The surgery involves a two-inch incision to remove some of the damaged muscle tissue and instead of a primary repair with stitches, tension-free mesh is used to strengthen and reinforce the area. “We think the mesh provides considerable support to let the area heal,” Brunt says. “Because there’s no tension on the repair, this helps athletes return to full physical activity faster than surgery with a sutured repair alone.”
The rehabilitation protocol used in the study was developed by Ray Barile, an athletic trainer for the St. Louis Blues hockey team. The multistep, graduated program is more structured than others used to return athletes to activity after groin surgery. It starts with early walking and movement and gradually moves athletes to resistance and core muscle building before progressing to speed and functional activities. Athletic trainers, physical therapists and athletes appear to have the most success when they are given well-structured guidelines about what can and can’t be expected or allowed at each stage after hernia surgery, Brunt says.
A survey of athletic trainers who treated 21 of the athletes after surgery showed they rated the program highly (average score 4.5/5.0) in its ability to quickly and safely return athletes to their sport.
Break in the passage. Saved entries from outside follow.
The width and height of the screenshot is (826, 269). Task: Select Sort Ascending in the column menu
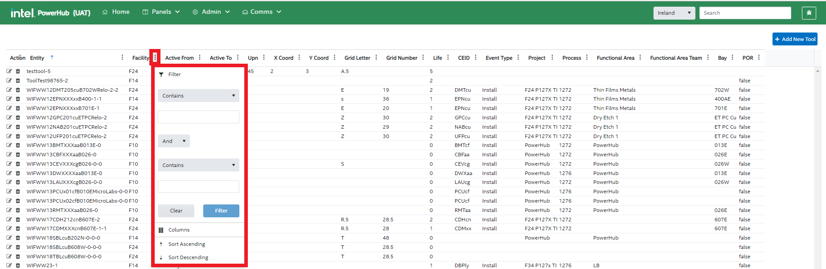click(x=186, y=244)
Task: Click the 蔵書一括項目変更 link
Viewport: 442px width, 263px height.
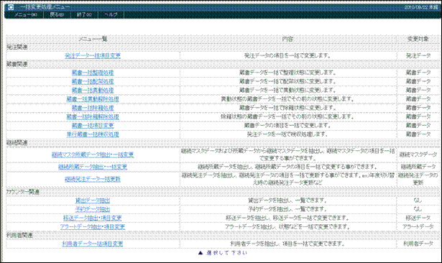Action: [x=93, y=126]
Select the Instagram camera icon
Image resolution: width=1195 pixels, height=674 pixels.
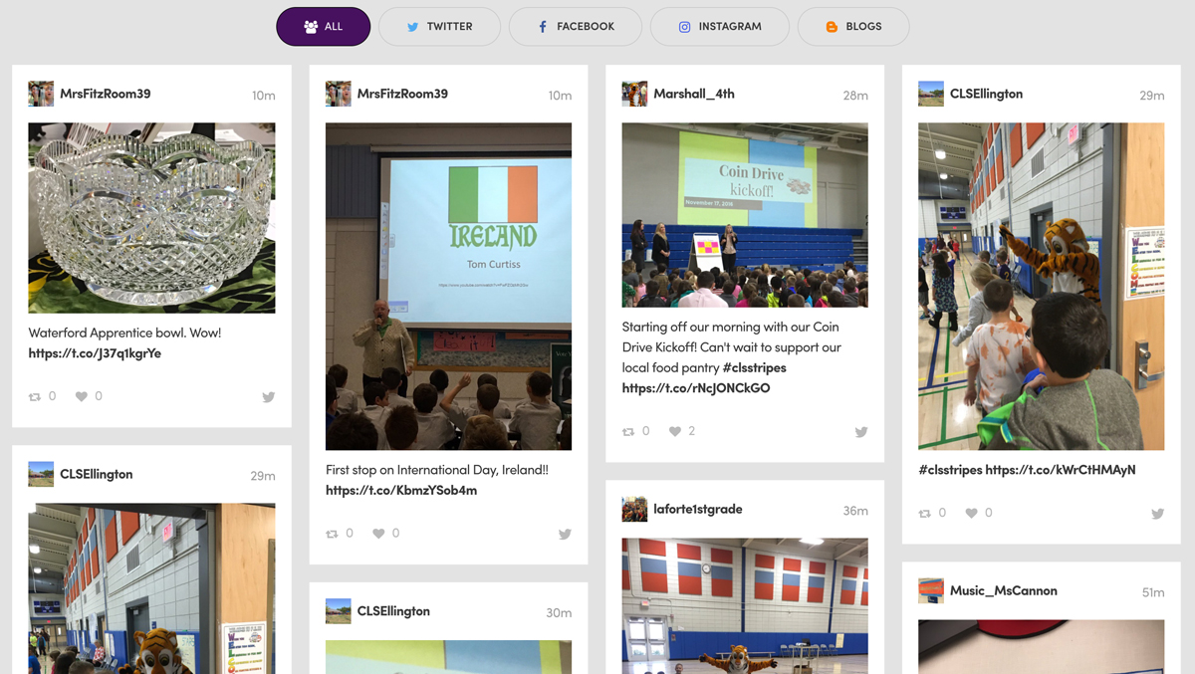(684, 27)
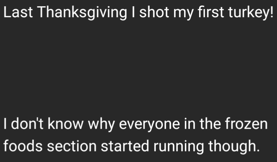
Task: Click the word "don't" in the punchline
Action: pyautogui.click(x=27, y=124)
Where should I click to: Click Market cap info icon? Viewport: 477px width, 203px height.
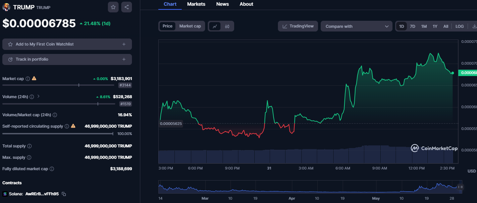tap(28, 79)
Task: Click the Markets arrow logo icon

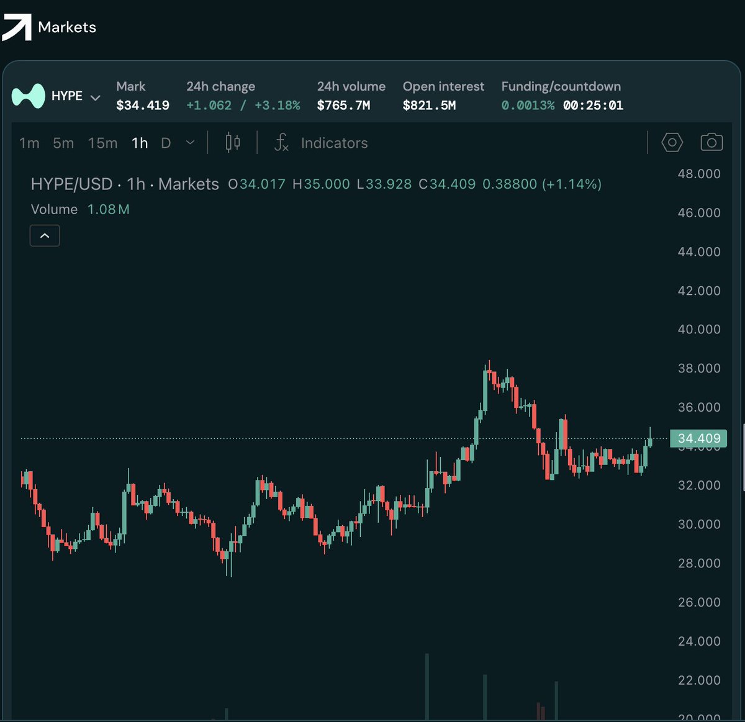Action: [x=17, y=27]
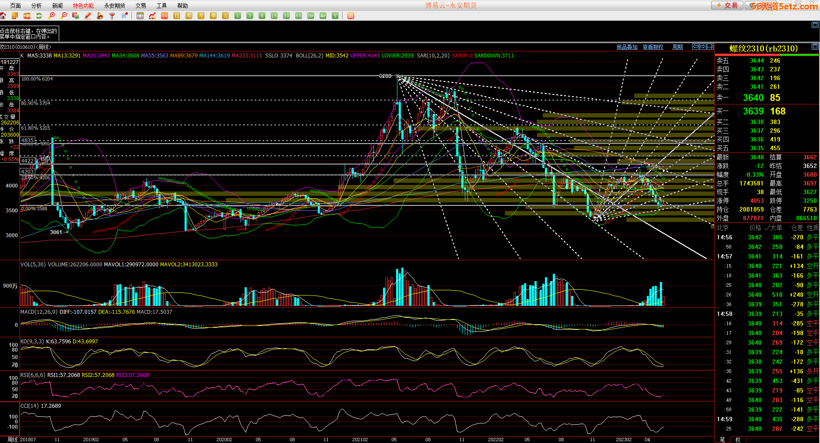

More recently, Brunt and his colleagues have accelerated the rehabilitation program to help athletes in midseason get back to competition sooner. This has helped some athletes return to play as early as five weeks after surgery. The tension-free nature of the repair helps facilitate a more aggressive progression to full activity, but Brunt cautions that the proper treatment of athletes with sports hernias requires a multidisciplinary approach. “This includes sports orthopaedists, physical therapists and surgeons. It is important that physicians who see these athletes understand the entire spectrum of groin injuries and the methods that work best for returning them to competitive play,” he says.
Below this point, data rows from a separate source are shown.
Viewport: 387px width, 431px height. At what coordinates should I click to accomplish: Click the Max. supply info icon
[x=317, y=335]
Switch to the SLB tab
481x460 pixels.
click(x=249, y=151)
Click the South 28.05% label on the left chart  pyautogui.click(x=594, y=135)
Washington University School of Medicine’s full-time and volunteer faculty physicians also are the medical staff of Barnes-Jewish and St. Louis Children’s hospitals. The School of Medicine is one of the leading medical research, teaching and patient care institutions in the nation, currently ranked fourth in the nation by U.S. News & World Report. Through its affiliations with Barnes-Jewish and St. Louis Children’s hospitals, the School of Medicine is linked to BJC HealthCare.